[begin Records for processing]

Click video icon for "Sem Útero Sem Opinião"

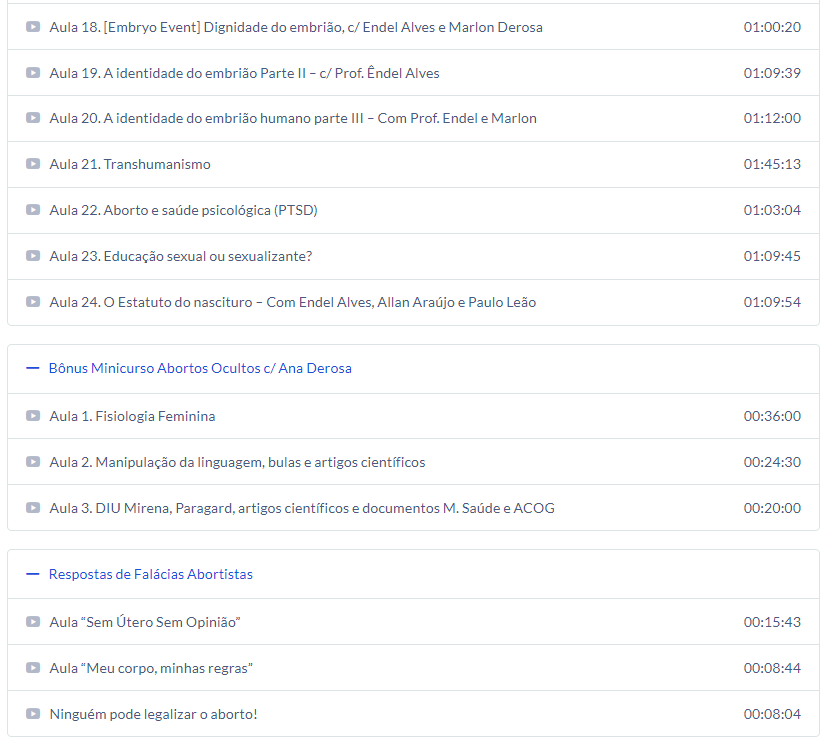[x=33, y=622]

[end Records for processing]
[begin Records for processing]

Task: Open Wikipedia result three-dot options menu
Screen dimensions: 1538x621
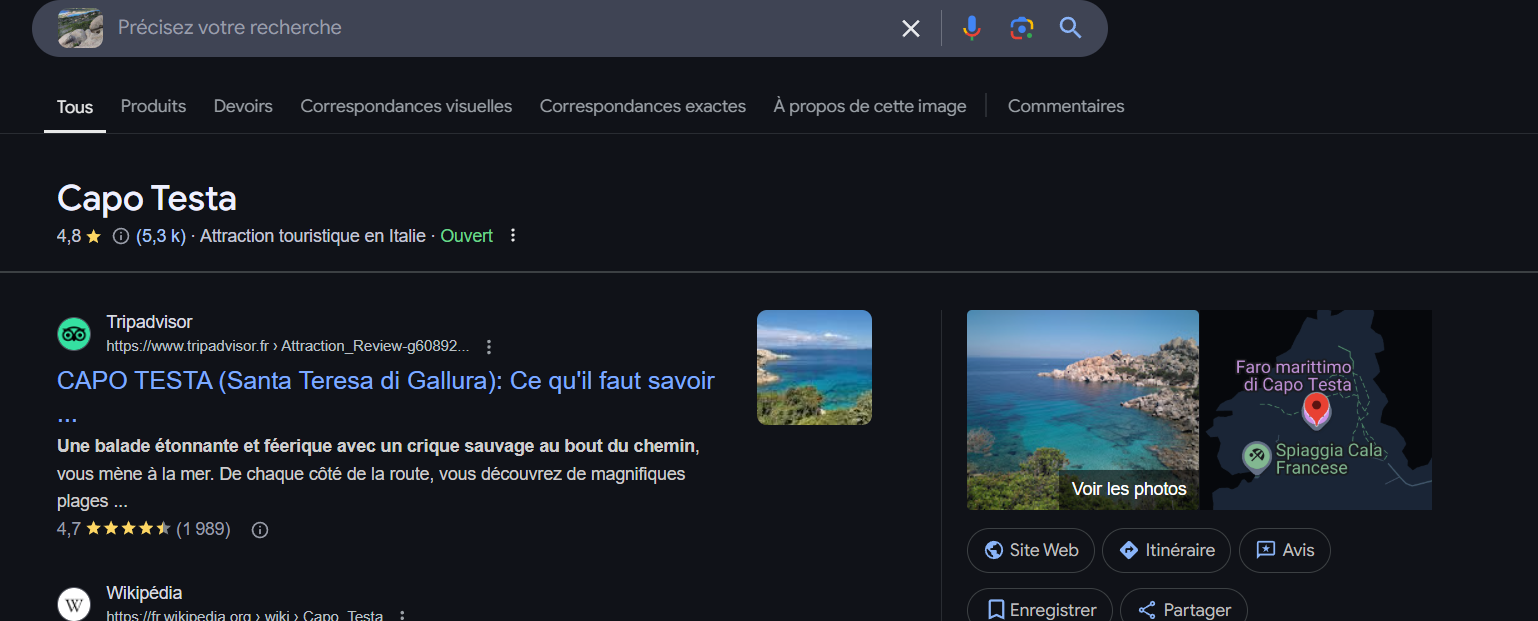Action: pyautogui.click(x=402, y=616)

[end Records for processing]
[begin Records for processing]

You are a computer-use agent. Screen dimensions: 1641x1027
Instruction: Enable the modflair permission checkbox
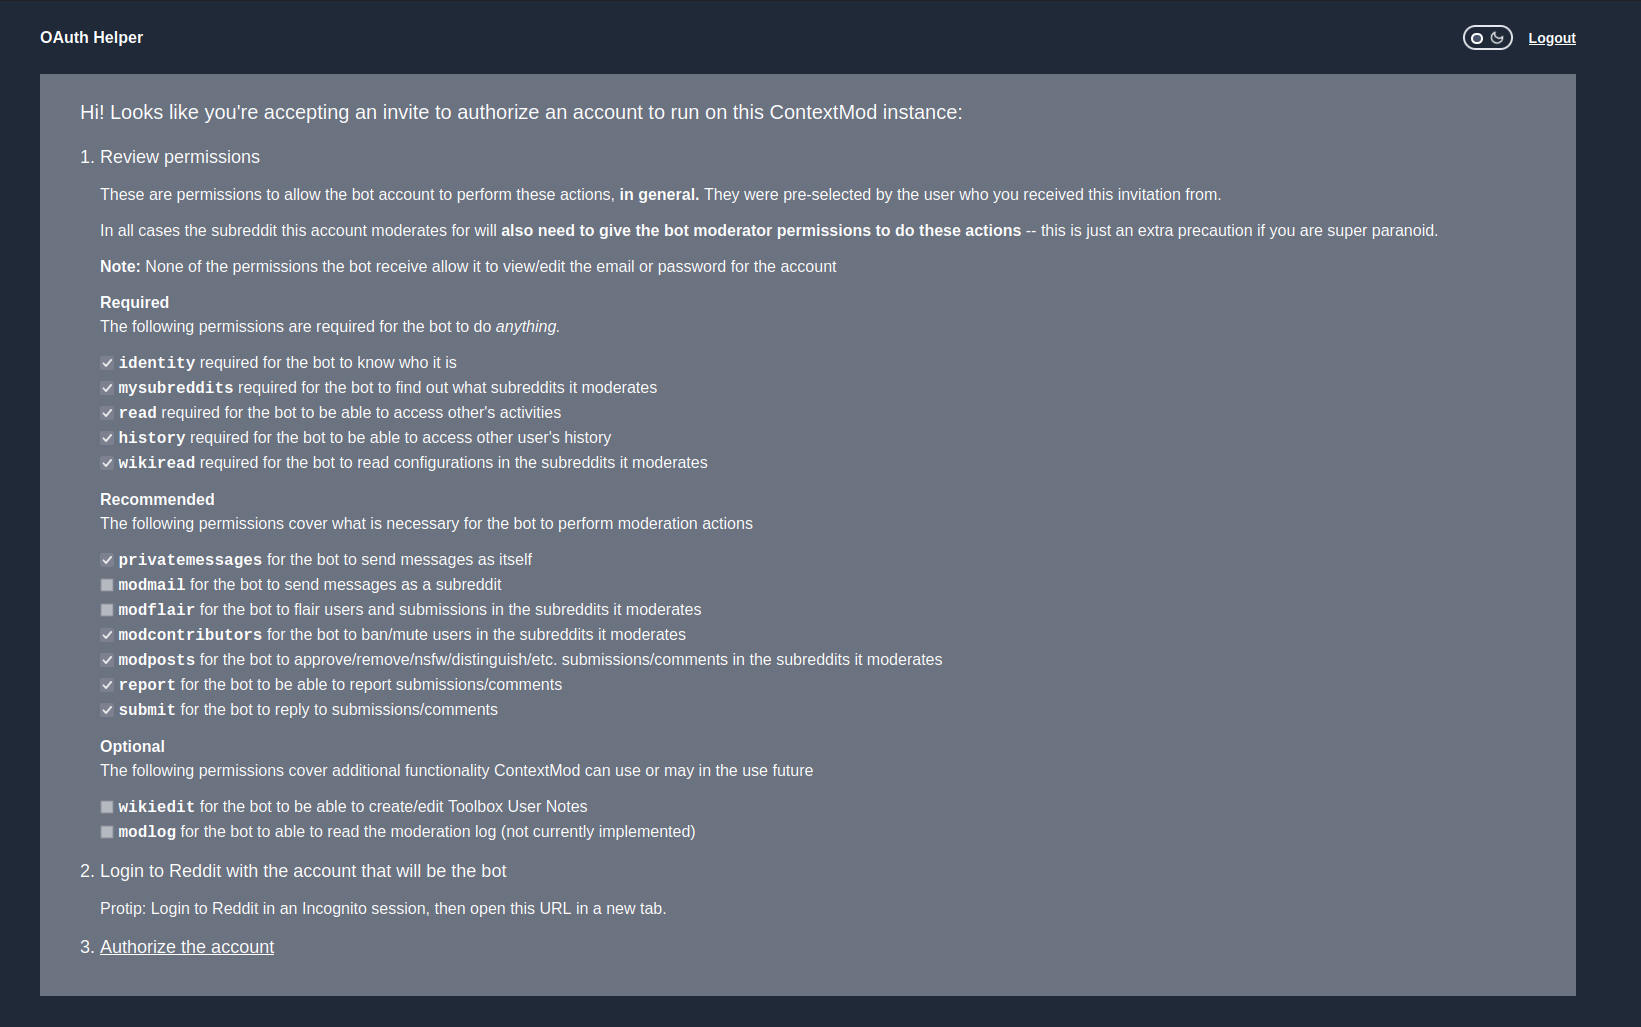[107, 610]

[end Records for processing]

◆ **Challenge**:
Show each line of the material above that contains the word "dimensions". Case counts.

◆ **Final answer**:
Screen dimensions: 1538x621
You are a computer-use agent. Screen dimensions: 1641x1027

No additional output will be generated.